If loading gets interrupted, you can remove only the rows where parse_started is true and parse_complete is not with the management command remove_half_loaded. It also requires a year as a command line argument.

$ python manage.py remove_half_loaded 2018

File size concerns

The full download of uncompressed .xml files is over ~74 gigabytes. Processing a complete year of data probably entails moving at least 15 gigs of xml.

You probably want to look into a tool to help you move these files in bulk. AWS' S3 CLI can dramatically reduce download time, but seems unhelpful when trying to pull a subset of files (it seems like --exclude '*' hangs when processing so many files). You may want to look into moving all the files to your own S3 bucket as well. There are also alternatives to AWS' CLI tool, like S3 CMD.

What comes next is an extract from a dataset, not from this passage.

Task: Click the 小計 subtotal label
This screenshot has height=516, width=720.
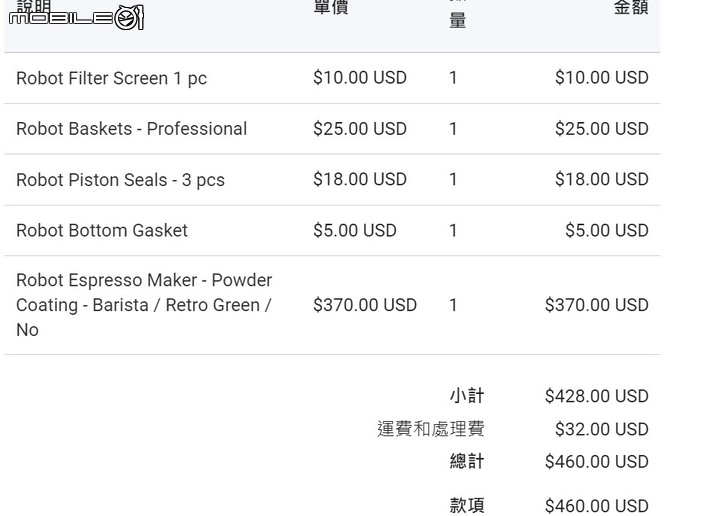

You'll also want to configure IRSx file cache directory to set the WORKING_DIRECTORY variable to the file path of the folder where the xml files are located.

The worst option is to download the uncompressed files one at a time. That sounds, really, really slow.

Server considerations

With most hosting providers, you'll need to configure additional storage to support the static files and the database that's ultimately loaded. Make sure that you set the database storage directory to that storage, and get the fastest storage type you can afford.

You may want to look into tuning your database parameters to better support data loading. And you'll get better performance if you only create indexes after loading is complete (and delete them before bulk loads take place).

One random datapoint: on an Amazon t2.medium ec2 server (~$38/month) with 150 gigs of additional storage and postgres running on the default configs and writing to an SSD EBS volume, load time for the complete set of about 490,000 filings from 2017 took about 3 hours.